不意に、彼女は、それまでのいたぶるような声を、優しく、労わりを含ませたものに変える。
「ねえ……? あたしたちに力を委ねなさいよ。そうしたら、迷いもつらさもなくなるよ? 楽になれるよ? これ以上、イヤな思いなんて、したくないでしょ? ……楽に、なりたいでしょう?」
深青を丸ごと包み込むような、その声。
包み込んで、取り込んで、深青を閉じ込めようとするような、声。
――『楽』になる?
それが、わたしの望むもの?
違う、と思った。
そんな『楽』は欲しくない。
確かに、自分はあの力を使うことを、人を傷付ける力を、受け入れた。けれども、それは、ただ一人の人の為だ。
そう、彼女の為に――いや、彼女『の』為にではない。自分『が』愛璃と一緒にいたいが為に、戦うことを決めたのだ。
溢れた涙が頬を濡らす。
大事な人のことを大事とも想えずただ日々を過ごしていくだけの、安穏とした『生』などいらない。
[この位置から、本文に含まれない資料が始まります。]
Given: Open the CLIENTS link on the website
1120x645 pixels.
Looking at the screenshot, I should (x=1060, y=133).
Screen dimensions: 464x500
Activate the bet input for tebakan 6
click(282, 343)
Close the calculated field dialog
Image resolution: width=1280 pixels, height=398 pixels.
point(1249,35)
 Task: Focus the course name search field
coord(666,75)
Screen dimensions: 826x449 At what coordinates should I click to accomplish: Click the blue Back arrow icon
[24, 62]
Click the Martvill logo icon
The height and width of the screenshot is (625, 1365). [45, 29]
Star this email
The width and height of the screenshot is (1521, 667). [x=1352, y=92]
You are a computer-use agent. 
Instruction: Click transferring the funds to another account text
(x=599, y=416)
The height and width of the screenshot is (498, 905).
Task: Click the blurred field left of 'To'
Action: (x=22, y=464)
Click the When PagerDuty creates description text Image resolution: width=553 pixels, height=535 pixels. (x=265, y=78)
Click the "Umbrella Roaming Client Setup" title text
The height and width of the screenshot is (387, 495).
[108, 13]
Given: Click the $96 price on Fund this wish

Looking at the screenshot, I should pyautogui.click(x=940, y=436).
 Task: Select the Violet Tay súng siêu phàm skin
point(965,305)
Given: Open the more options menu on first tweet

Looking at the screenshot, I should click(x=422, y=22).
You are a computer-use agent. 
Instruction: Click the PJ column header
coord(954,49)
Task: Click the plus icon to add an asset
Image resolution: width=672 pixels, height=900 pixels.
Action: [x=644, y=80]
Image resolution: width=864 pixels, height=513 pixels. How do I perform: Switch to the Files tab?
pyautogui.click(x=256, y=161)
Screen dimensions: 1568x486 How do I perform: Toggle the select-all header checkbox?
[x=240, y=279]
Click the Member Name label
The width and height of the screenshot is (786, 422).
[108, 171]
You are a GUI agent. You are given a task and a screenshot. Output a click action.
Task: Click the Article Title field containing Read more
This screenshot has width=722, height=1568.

たとえどんなに心が引き裂かれるような痛みを覚えたとしても、この想いを抱き締めて生きていきたいのだ。愛璃と一緒に。
恵菜の言葉は心の中の傷を抉って血を流させる。
けれども、その痛みに負けてはならない。つらいからと言って痛みを投げ出しては、いけないのだ。それに、分かち合う誰かがいれば、痛みにだって、耐えられる。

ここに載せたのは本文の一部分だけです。